В горле застыл горький шершавый ком.
— Я знаешь, о чем думаю, — медленно сказала она, — может это и правда я во всем виновата? На работу ринулась, когда ей месяц всего стукнул… дура. Карьера, как же. Место мое займут. Быстрей. Скорей. Бегом. Вот и добегалась до того, что теперь — никуда. Может быть, именно тогда она ушла от меня, замкнулась в себе?
— Ань, глупости ты какие-то несешь, — возмутилась Оля, — никто не виноват! Просто, судьба такая.
Дина вдруг подняла голову и произнесла с интонациями профессионального диктора, глядя на трещину на потолке:
— Данон. И пусть весь мир подождет… И пусть весь мир подождет… Пусть весь мир подождет…
— У нее осколки в голове, — сказала Аня, — полная голова осколков. И они никак не склеиваются вместе. И осколок зеркала в сердце. Снежная королева.
— Ань, ну как ты можешь такое говорить…
— Еще как могу. Ты бы видела, как она выгибается и бьет меня кулаками, если я беру ее на руки. За что мне это, Оль? Почему я? Чем я так провинилась, что мне такое досталось от Бога? Вчера…
— От бога, — эхом повторила Дина, снова уткнувшись в тарелки с гречкой, — от бога. Вчера. От вчера бога. Вчера. Бога.
— Замолчи! — прикрикнула на нее Аня, и Динка съежилась, закрыв голову руками.
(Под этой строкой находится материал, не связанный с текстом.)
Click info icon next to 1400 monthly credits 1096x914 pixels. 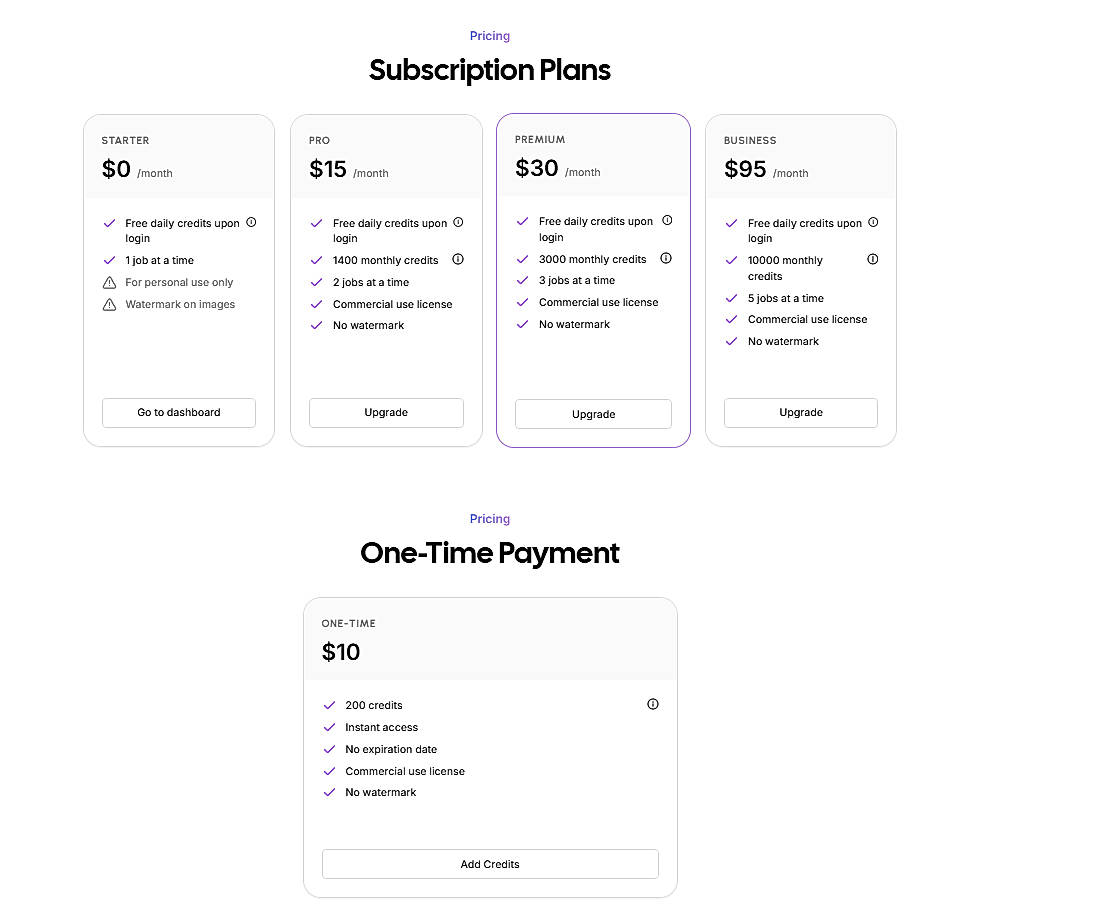pyautogui.click(x=458, y=259)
Тарелки соскользнули с тонких коленок, гречка рассыпалась по выцветшему линолеуму.
— Вчера она мне закатила истерику в магазине, — спокойно продолжила Аня, закуривая новую сигарету, — мы сто раз в этот магазин ходили. Она его любит, там в одной витрине фигня такая крутится… с блестящими шариками, Жека на нее полчаса втыкать может. Я специально время выбираю, в которое народу поменьше, чтоб без эксцессов. А вчера эти уроды устроили какую-то рекламную акцию, сувениры раздавали. Мячики резиновые такие волосатые, знаешь? В магазине-то все уже в курсе, что Жеку трогать нельзя, а тут девчонка новая… видимо, для акции наняли… как к нам подскочит, я рта раскрыть не успела, а она Жеке в руки мячик уже сунула. А та как на резинку посмотрела — так в крик. Держит его в руках и орет так, что витрины дрожат. Девчонка-рекламщица вся белая стала и от страха упаковку с этими мячиками уронила — те по полу в разные стороны. Красивые такие, разноцветные все. Я Жеку в охапку, мячик у нее выцарапала и домой. Думала, меня в ментовку загребут по дороге: она ж на руке у меня висела и выла как сирена милицейская… с переливами. Но обошлось.
— Давно спросить хотела, — Оля виновато улыбнулась, — а почему ты ее Жекой зовешь?
— Когда беременная была, думала, мальчик будет, — Аня погладила Динку по волосам. Та вздрогнула, но не отстранилась.
— Ой, сколько времени уже! — Оля бросила взгляд на часы и ужаснулась, — Меня дома наверное потеряли, я к пяти вернуться обещала.
— Пошли, я тебя провожу, — Аня выбросила за окно недокуренную сигарету и закрыла форточку.
Женщины вышли в коридор, Дина осталась в кухне. Лицо у нее было сосредоточенное, пальцы осторожно подцепляли крупинки, разбежавшиеся по всей кухне. Черные и белые — в правую тарелку, коричневые — в левую. Девочка ползала на коленях и шептала:
— Отзывается на команды «слушай» и «говори»… Не бойся, тут только самое важное, нырять не помешает. «Слушай» и «говори»… нырять не помешает… «Слушай» и «говори»… отзывается на команды…
Но слушать ее было уже некому.
4. Джек
Каждое погружение ощущается по-разному. Это было похоже на прогулку по первому льду. Еще осень, нет снега, и на берегу похрустывает под ногами бежевая трава, подернутая инеем, а на озере уже белая пленка льда — такая прочная на вид. Но ступаешь — он проламывается под тобой, и ты падаешь в черную воду, в холодное оцепенение. Наверху остается выбитое в ледяной корке окно, а ты погружаешься все глубже, глубже… пока внизу не замаячит светлое пятно двери в мир живых — сознание твоего донора.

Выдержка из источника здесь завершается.